Brussels issues 7 billion euros in EU bonds

by time news

The European Commission has issued this Wednesday, February 15, 7,000 million euros in European Union (EU) bonds, in its second syndicated operation for 2023, which consists of an extension of the EU bond to 7 years maturing on February 4. December 2029 and a 20-year bond extension due November 4, 2042 to support Recovery and Resilience funds and macro-financial assistance to Ukraine.

Investors have shown great interest in EU bonds, with each of the two tranches being oversubscribed, with 14 times for the 7-year issue and more than 12 times for the 20-year issue.

This Tuesday’s syndicated transaction was the second carried out based on the unified financing approach that the Commission has introduced as the main financing method as of January 2023.

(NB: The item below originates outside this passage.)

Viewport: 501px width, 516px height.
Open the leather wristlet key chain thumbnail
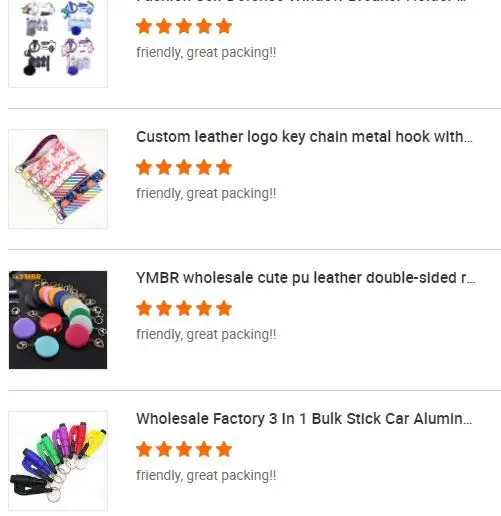point(58,179)
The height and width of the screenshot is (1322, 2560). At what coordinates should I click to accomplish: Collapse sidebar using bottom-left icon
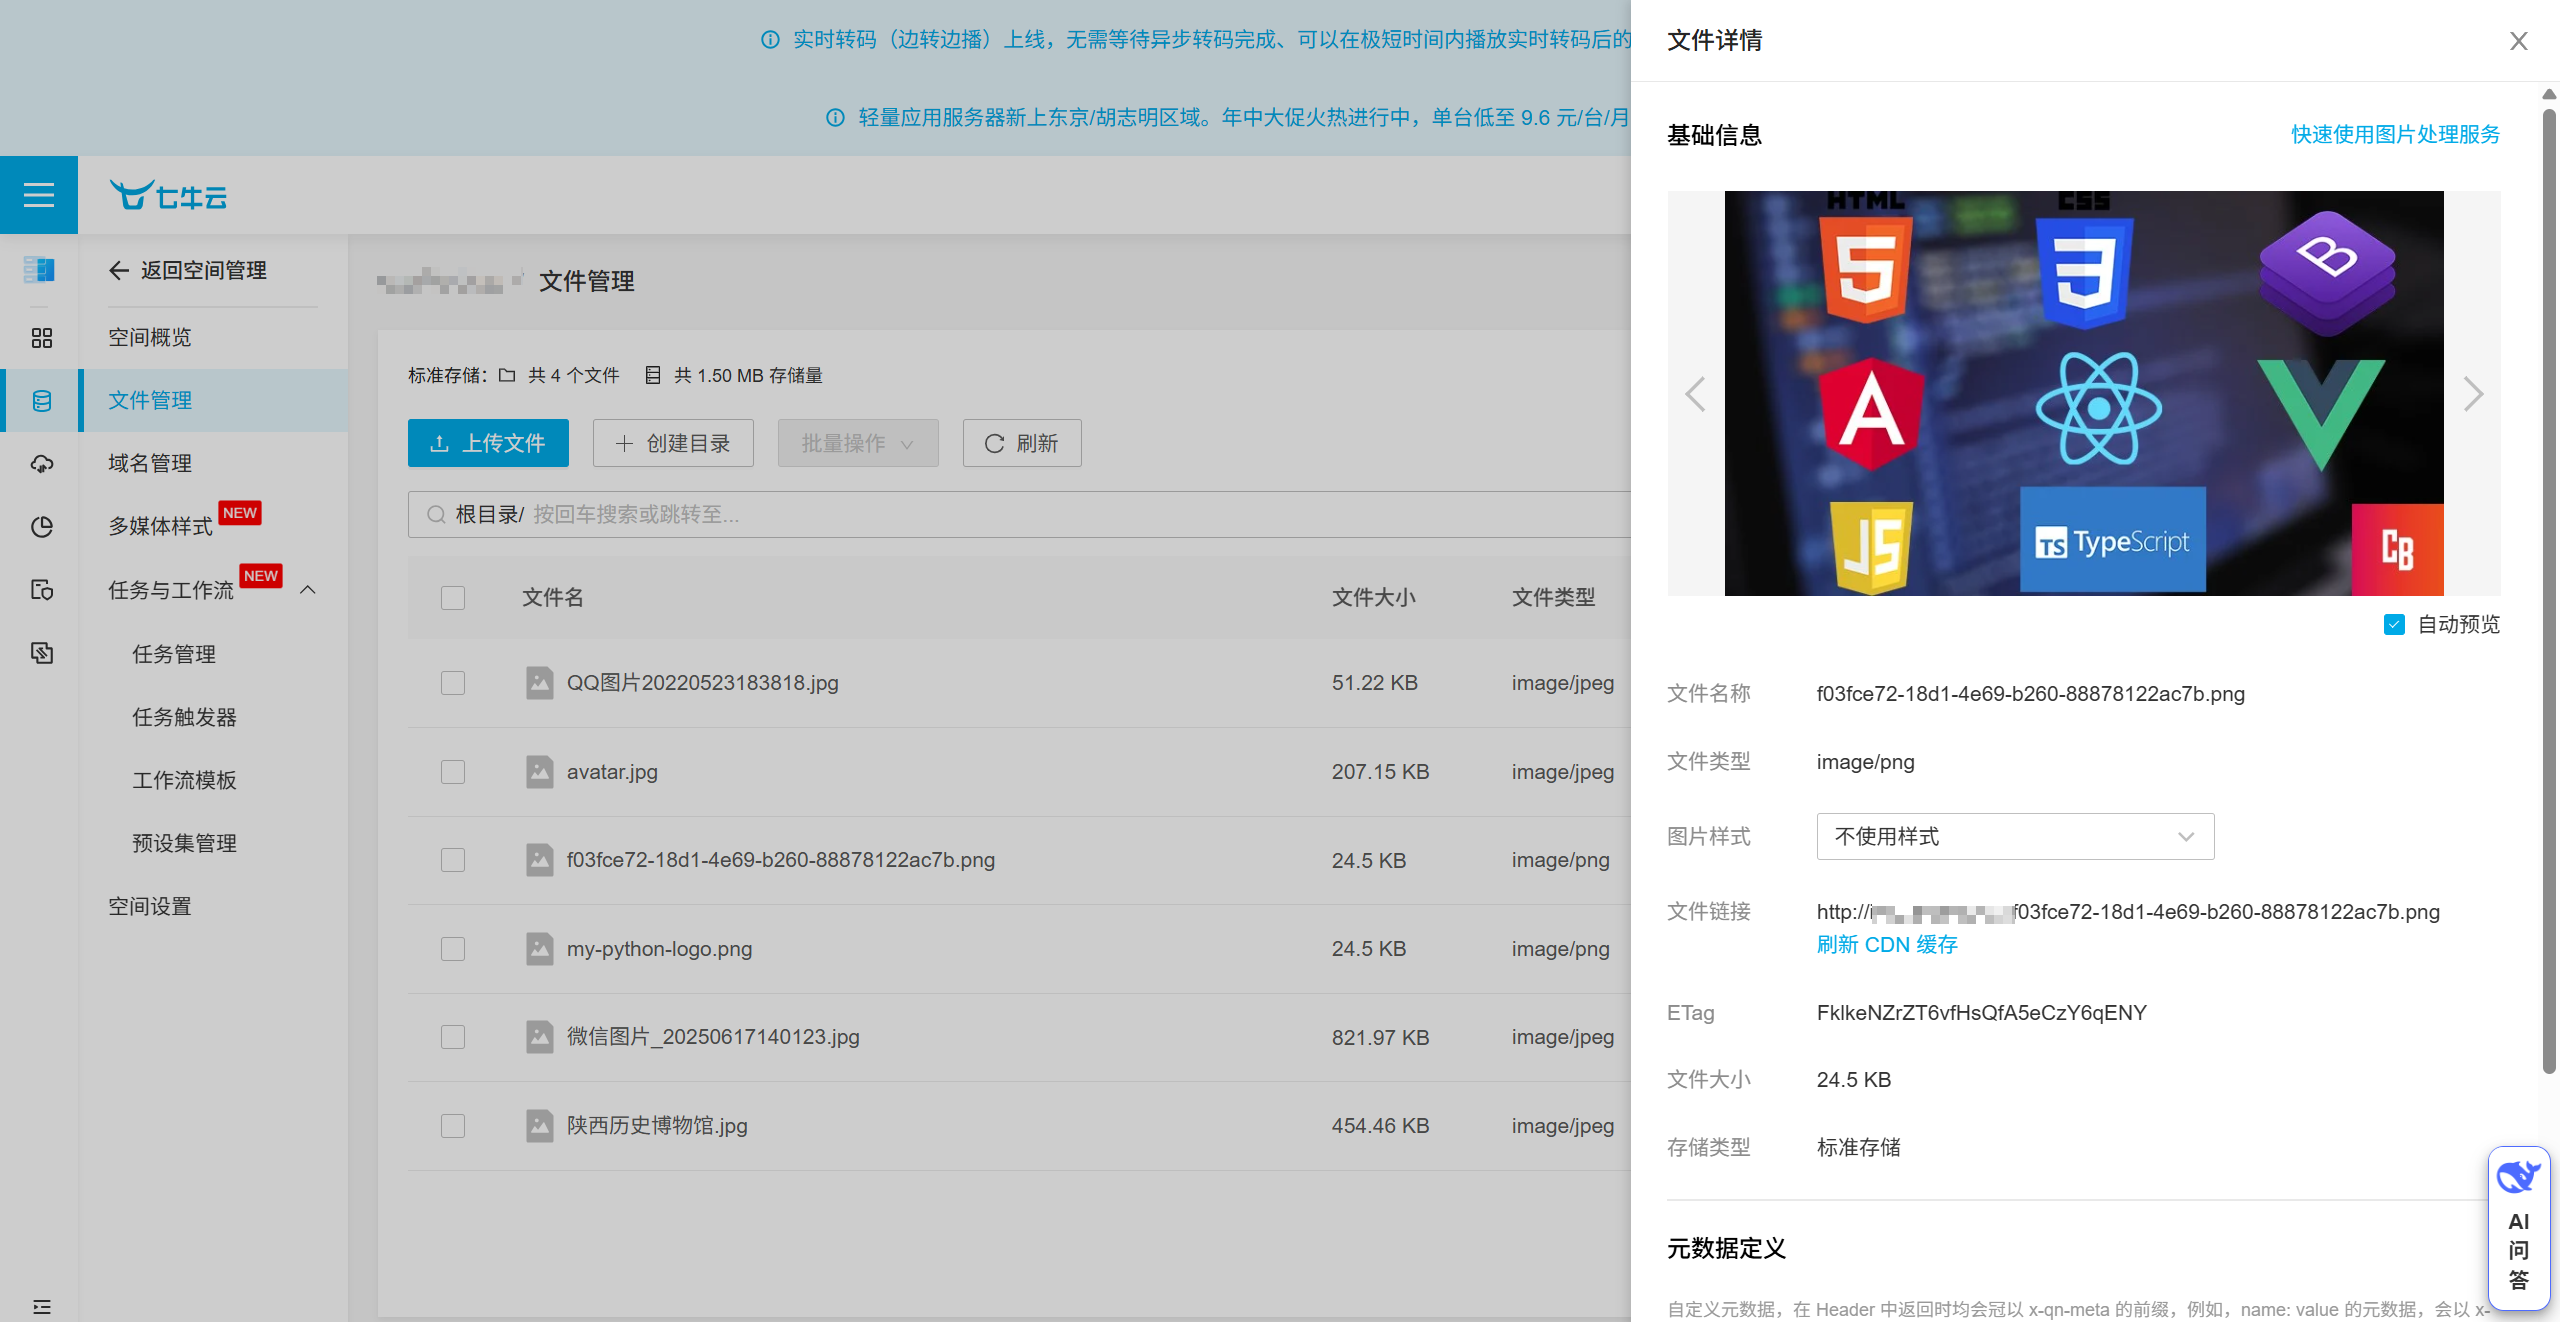tap(41, 1306)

With this transaction the Commission has already raised €20 billion of its €80 billion funding target for the first half of 2023 to support the NextGenerationEU recovery program and the macro-financial assistance program for Ukraine.

This includes two bond auctions totaling €8.2bn held in January and early February, as well as €5bn in the first syndicated deal of the year. Of the financing objective of 80,000 million euros, some 70,000 million will go to the Recovery Plan and some 10,000 million to Ukraine.

Specifically, the 7-year bond has a coupon of 1.625% and has been offered at a yield of 2.92%, equivalent to a price of 92,130 euros and with a final order book of more than 42,000 million.

For its part, the 20-year bond carries a coupon of 3.375% and was produced at a reoffer yield of 3.260%, equivalent to a price of 101,638 euros and with a final order book of more than 51,000 million euros.

The joint directors of this transaction were Barclays, BofA Securities Europe, Citigroup Global Markets Europe, Credit Agricole Corporate and Investment Bank and Deutsche Bank.